Document text:
>>>>

As I mentioned at the beginning of this article, I have been reading these books for years now; but the fact is that reading them in 2017 is a far less comfortable experience than it was a decade ago. But at the same time, the key subtexts running through Orwell’s work – especially the idea that political ideology is the enemy of individual freedom – remain important lessons to learn. And here I go off on my own tangent, but I’ll come back to Orwell eventually.
I have always been a left-wing liberal with libertarian leanings and recent events have only confirmed me in my beliefs. More and more, it feels like no one, let alone any political party, can speak on my behalf. Which is a good thing – because the current surge in right-wing extremism has, weirdly, coincided with – on one hand, a willing shirking of responsibility from people who don’t like the things they have voted for, and a willingness to project that responsibility onto others from the media and parts of the public. That was a long, badly-constructed sentence, so here’s a concrete example:
In the UK Brexit referendum (which actually, I have zero desire to write about but it’s an obvious reference point, as is the US presidential election), people voted for it, some got what they wanted and in a minority of cases, didn’t like it afterwards. They then complained that they were lied to by politicians. This may be true, but –
1) people in the UK as long as I can remember, have ALWAYS assumed that politicians lie to them, so that’s rather a disingenuous complaint and more importantly
2) there was no attempt whatsoever from the government to prevent people from finding out the likely consequences of the vote, or in fact doing any kind of investigation for themselves. These people are one small step away from saying that they shouldn’t be trusted to make important decisions. There are enough powerful people who agree with them to make that worrying.

At the same time, a certain part of the media colludes with these idiots; the blame for their regretted decisions actually lies neither with them, nor with the people who are supposed to have deceived them, but with the last 60 years of liberal thought – people like Orwell in fact – which has sidelined the views of bigots and Nazis and tried to foist equality on the world. There are so many reasons this is bullshit, but the most obvious one is just logic; if you leave your front door open while you are out and someone steals your furniture and then police catch the burglar, which one of you should go to prison? And if this is a false analogy (and it is, a bit), it’s because the comparison between (unless you are a moron) a positive thing; sixty years of striving towards equality among human beings, each of whom is as unique and important as the other, and a neutral thing – leaving one’s door unlocked, is ludicrous. In fact its ridiculousness highlights the malignancy of thought behind the pretence that progressive people have brought right wing extremism on themselves. Rather than making excuses for wilfully ignorant people, Orwell suggests what seems to me a far more sensible response (here in reference to the treatment of Polish and Jewish refugees in postwar Britain);

“I think it is a mistake to give such people the excuse of ignorance. You can’t actually change their feelings, but you can make them understand what they are saying when they demand that homeless refugees should be driven from our shores, and the knowledge may make them a little less actively malignant.” Tribune, 24 January 1947 (vol 4, p.316)

<<<<

What is asked:
Answer these questions using the essay on Orwell above.
1. In what year does the writer say reading these books is a far less comfortable experience than a decade earlier?
2. Which two votes does the writer call obvious reference points?
3. In what publication and on what date did the quoted Orwell passage appear?

Information provided:
>>>>

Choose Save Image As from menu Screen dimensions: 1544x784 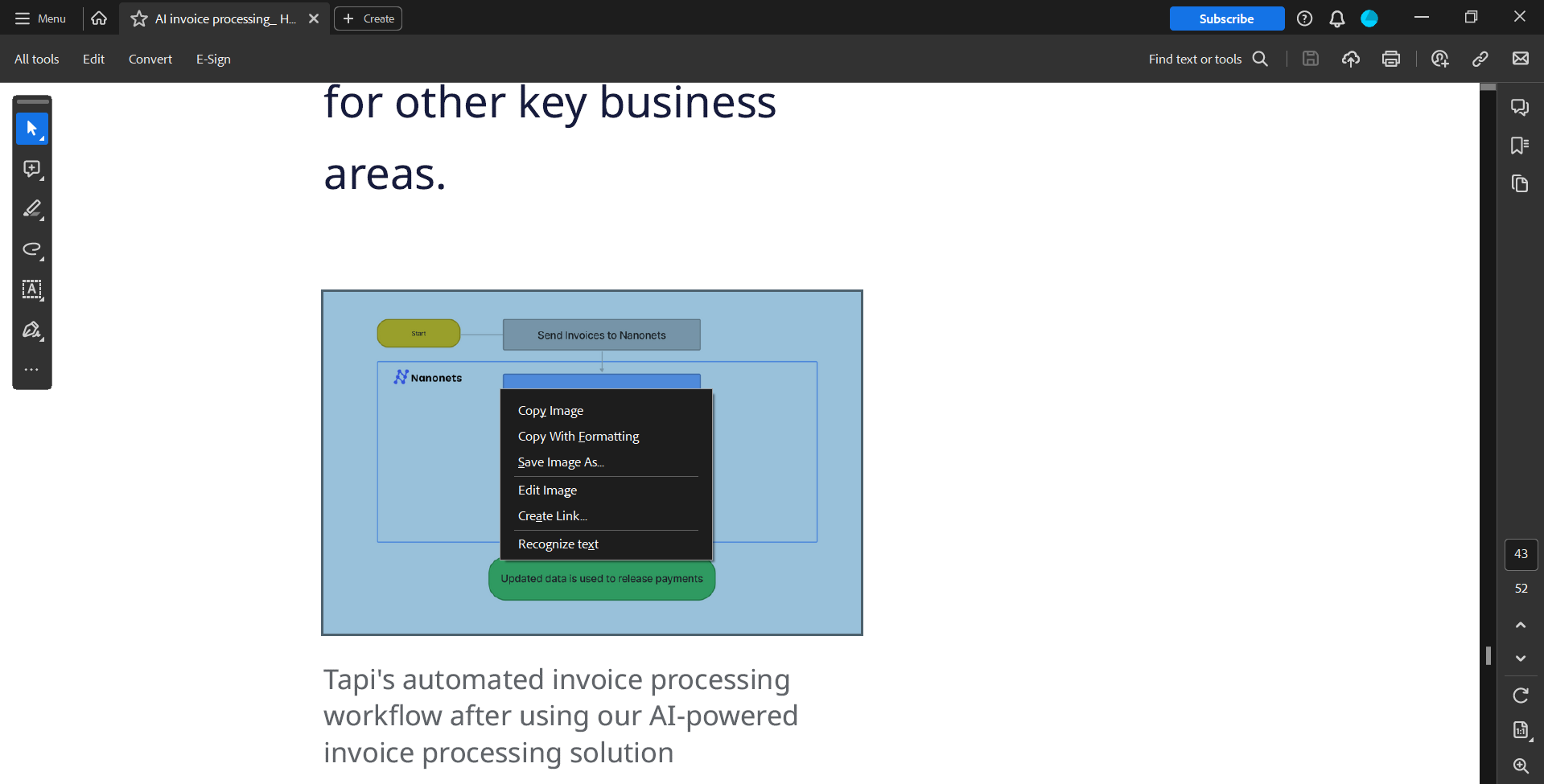(560, 462)
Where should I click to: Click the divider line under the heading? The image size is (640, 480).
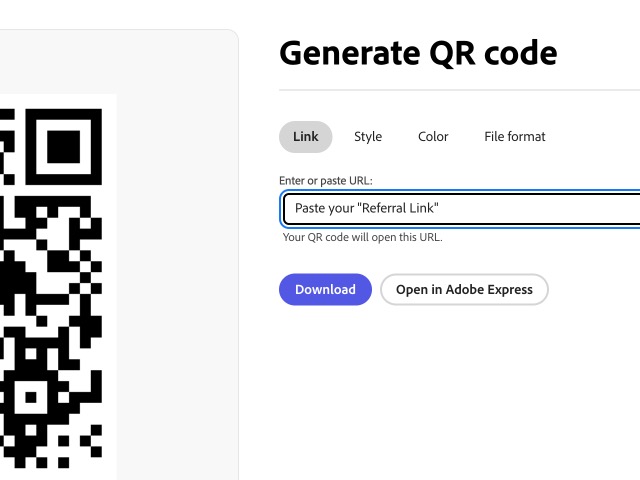click(x=460, y=90)
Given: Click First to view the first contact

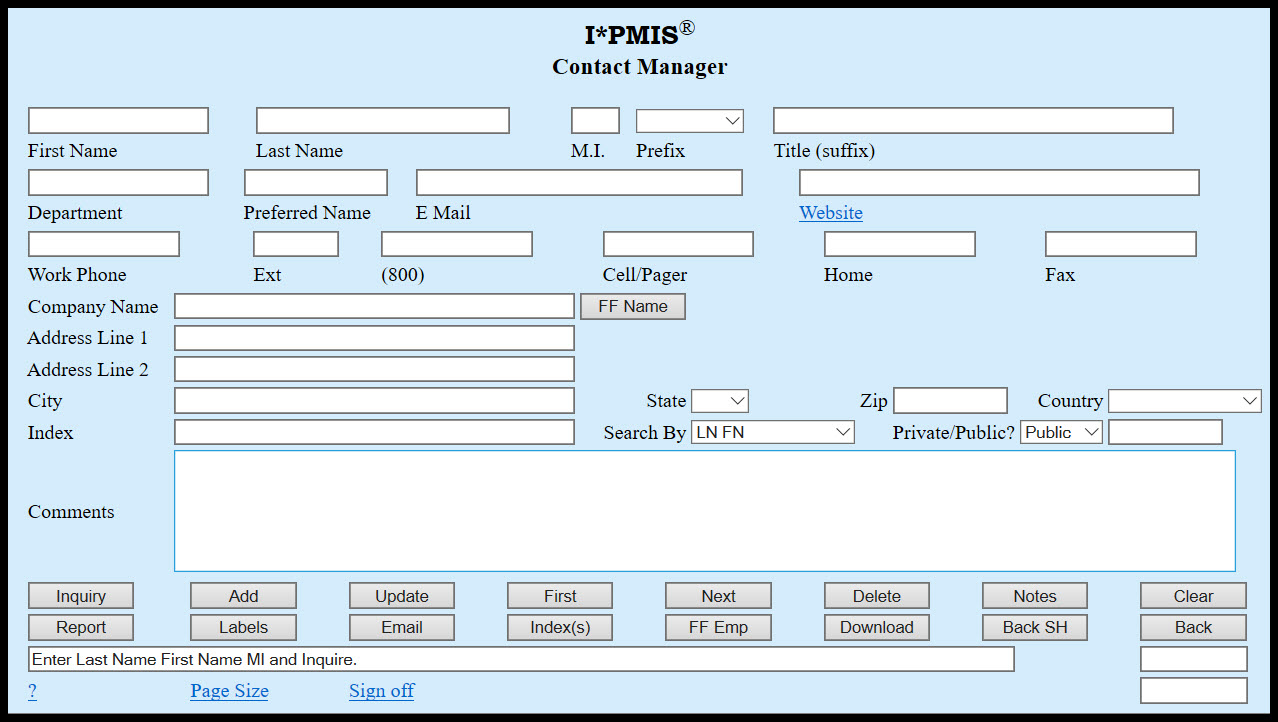Looking at the screenshot, I should coord(559,595).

<<<<

Response for this exercise:
1. 2017
2. The UK Brexit referendum and the US presidential election
3. Tribune, 24 January 1947